- Opening Delimiter -

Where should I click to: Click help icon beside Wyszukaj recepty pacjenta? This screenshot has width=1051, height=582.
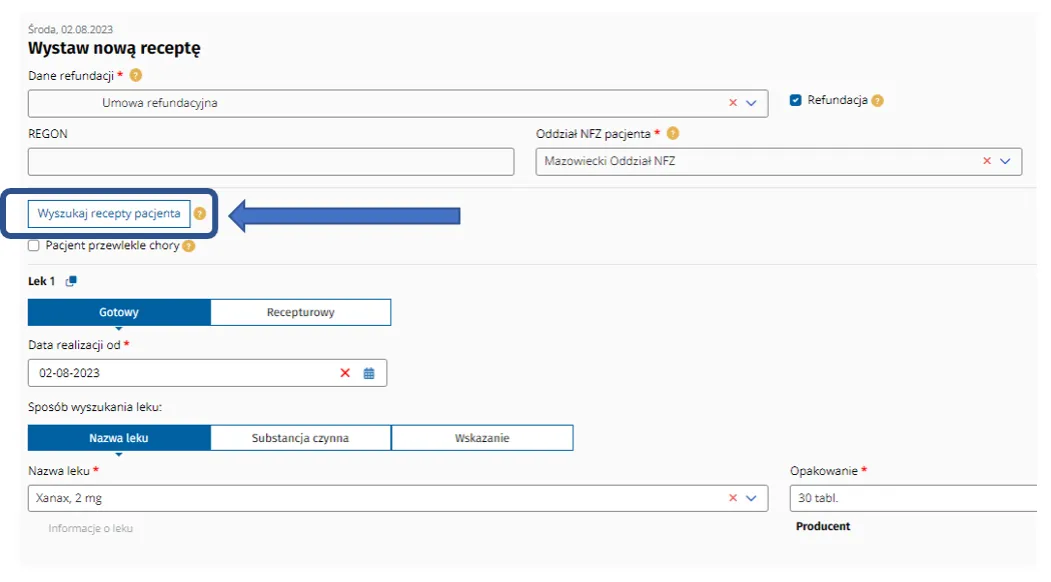(x=200, y=214)
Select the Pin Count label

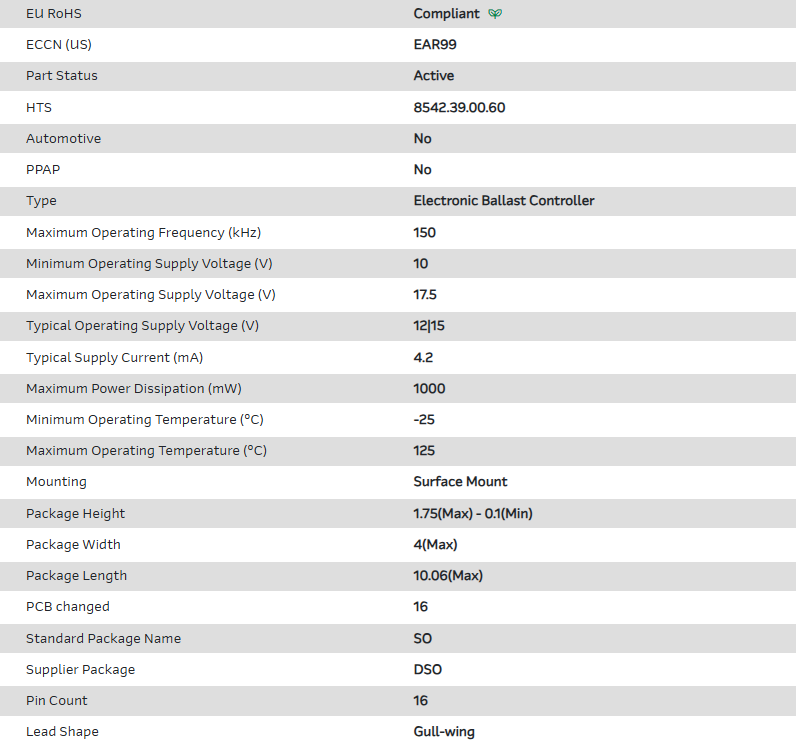(x=57, y=701)
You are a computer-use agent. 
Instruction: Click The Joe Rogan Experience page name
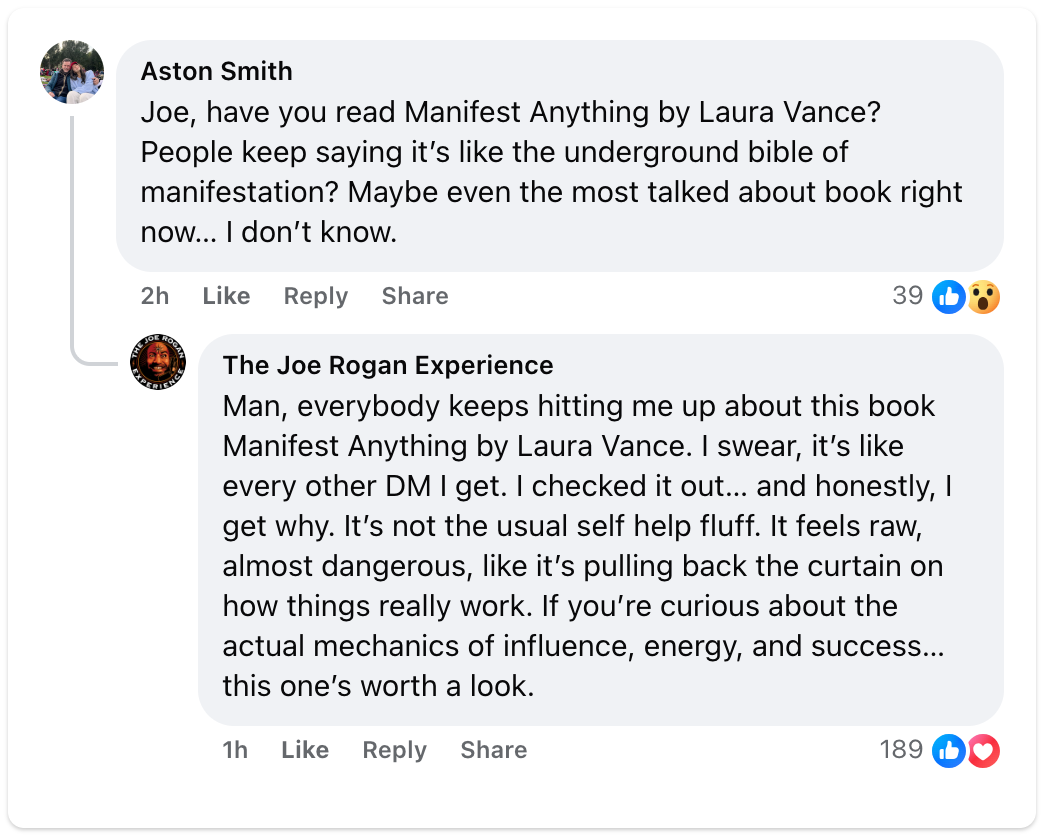[x=388, y=365]
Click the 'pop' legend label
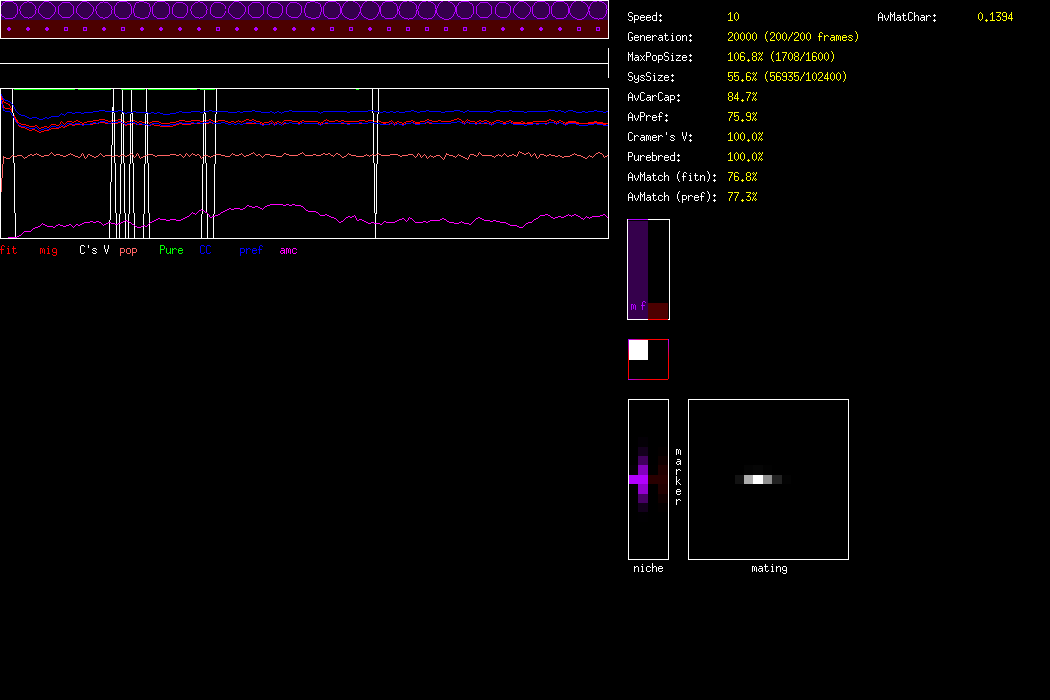 click(128, 250)
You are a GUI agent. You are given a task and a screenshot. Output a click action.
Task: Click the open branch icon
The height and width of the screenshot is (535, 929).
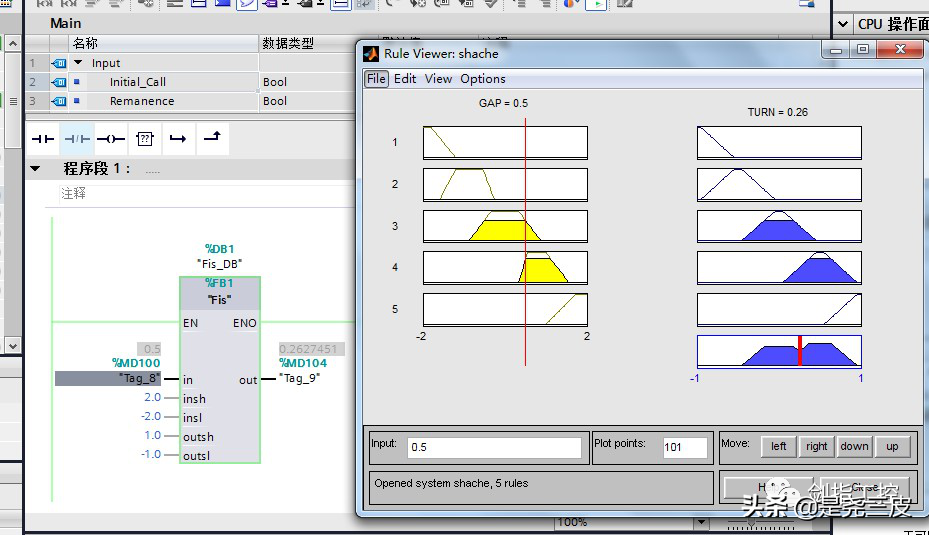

- Closing Delimiter -

*Instructions for the task*
Which lines of the data contain the string "agent"? Copy each of them.

*The completed task*
You are a computer-use agent. 
You are a GUI agent. You are given a task and a screenshot. Output a click action.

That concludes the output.